(Data records)
-- -- --
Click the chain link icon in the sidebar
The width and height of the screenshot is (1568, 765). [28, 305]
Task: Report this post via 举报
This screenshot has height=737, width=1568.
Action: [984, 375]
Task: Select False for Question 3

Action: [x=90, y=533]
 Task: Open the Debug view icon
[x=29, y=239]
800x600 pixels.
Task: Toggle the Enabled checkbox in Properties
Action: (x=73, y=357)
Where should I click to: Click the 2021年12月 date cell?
-- -- --
▶ ABOUT THIS EXERCISE:
Transcribe each of the records above exactly.

▶ EXERCISE RESPONSE:
Click the chain link icon in the sidebar
The width and height of the screenshot is (1568, 765). [28, 305]
Task: Report this post via 举报
This screenshot has height=737, width=1568.
Action: [984, 375]
Task: Select False for Question 3

Action: [x=90, y=533]
 Task: Open the Debug view icon
[x=29, y=239]
800x600 pixels.
Task: Toggle the Enabled checkbox in Properties
Action: (x=73, y=357)
Where should I click to: Click the 2021年12月 date cell?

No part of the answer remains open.